*** Study text
What does all that mean? It means my back’s kind of messed up. The doc asked me if I’d had back problems my whole life and I told him not really. Just the usual wear and tear, no worse than anyone else. He was shocked to hear that from me. So in order to improve and to get the numbness to go away and the strength back in my leg I need to have a minor procedure done in order to remove the segment of the disc that’s pressing against the nerve. Gotta go under the knife(or under the blade as Twisted Sister once sang) and get this crap taken care of. Not sure when, but I’m hoping within the next couple of weeks.
I’m missing my daily workouts, so I want this done sooner rather than later. I’m also missing that gallant stride of mine as I walk proudly through the city streets, desolate desert highways, and record store aisles. I’m currently at more of the pace of a peg-legged pirate than John Travolta from Saturday Night Fever. Soon enough I should have that back. Until then, I make the most of my limp.
So I’m currently sitting on my couch typing this and listening to Brubeck’s “Three To Get Ready”. Time Out is a record filled with cool and chill vibes. Until I got to know this record I always felt the best jazz came out of New York City. For the most part I think it still does, but Dave Brubeck made me think twice about it. For one, Brubeck’s right hand man for years was the amazing saxophonist Paul Desmond. To look at Desmond he seemed nothing more than a high school biology teacher, but looks can be deceiving. He was a chain-smoking, booze-swilling ladies man that could swing as good as any New York cat. He was to Brubeck what Charlie Rouse was to Monk, or John Coltrane and Wayne Shorter were to Davis. His playing was well-calculated. It wasn’t blustery or over the top, but restrained and meticulous. Where the New York jazz scene was more edgier and out to melt minds with explosions of sound and fiery improvisations, The Dave Brubeck Quartet kept things to a tempered roar. This was the kind of music that was often accompanied with a pack of Pall Malls and a scotch neat. These guys could be playing “Pick Up Sticks” five feet away in someone’s sunken living room overlooking the Hollywood hills and you could still have an intimate conversation with the lovely brunette who was practically falling out of her dress. That’s not to say Brubeck and his band couldn’t cut loose. One listen to “Blue Rondo A La Turk” and you knew these guys meant business. But even in all it’s technical prowess and breakneck moments the song has time to slow down and groove in the middle section.
It’s all about the groove.
Besides The Dave Brubeck Quartet, you had guys like Chet Baker, Stan Getz, Art Pepper, and Lennie Niehaus that came from the West Coast as well. Even one of today’s best jazz composers, Kamasi Washington, comes from California. But for me, Brubeck epitomizes the West Coast sound and “Take Five” is the anthem of West Coast cool. The calling card of everything Cali chill. A Paul Desmond composition, “Take Five” is this anthem of slickness that coasts along on Joe Morello’s ever present ride cymbal while Brubeck emotes beautifully on his ivory keys. The sound of Paul Desmond’s sax elicits the vision of a dimly lit living room with the heavy air of lingering cigarette smoke and expensive perfume on cheap dames, the tinkling of ice in a glass, and the brown and burnt orange hues of late-50s decor. Is that a Picasso hanging on the wall behind Brubeck? Might be. This is a song that even the littlest of kids recognize from somewhere. It’s timeless.
So today Brubeck is helping me forget about that pain in my back and the impending surgical procedure. Regardless of how simple a procedure it may be, I’m still rather apprehensive. What choice do I have? I don’t really have one folks. Just gotta deal with it. Go at it head on and get to healing. Brubeck is helping me with that.
******
Problems to work on
**1.** According to the blog post, who composed "Take Five"?
**2.** Please retype the stretch of the blog post from "I’m missing my" through "of my limp.".
The lines have nothing to do with the blog post.
*** Data excerpt
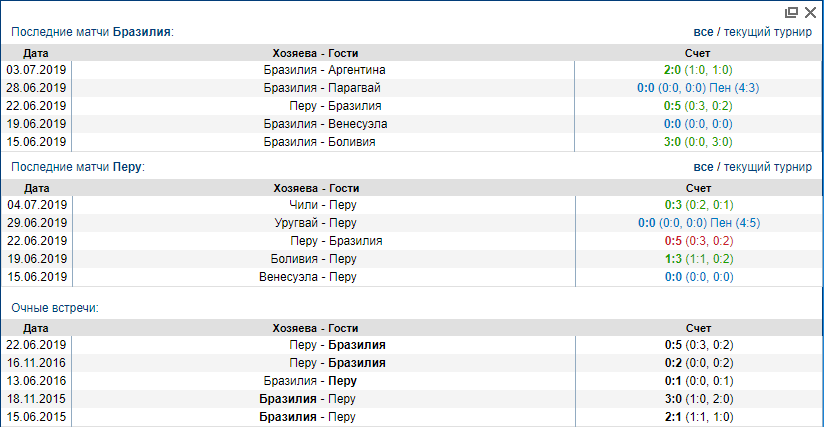Select the Бразилия - Венесуэла match
Viewport: 824px width, 427px height.
tap(325, 124)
******
Task-by-task answers
**1.** Paul Desmond composed "Take Five."

**2.**
I’m missing my daily workouts, so I want this done sooner rather than later. I’m also missing that gallant stride of mine as I walk proudly through the city streets, desolate desert highways, and record store aisles. I’m currently at more of the pace of a peg-legged pirate than John Travolta from Saturday Night Fever. Soon enough I should have that back. Until then, I make the most of my limp.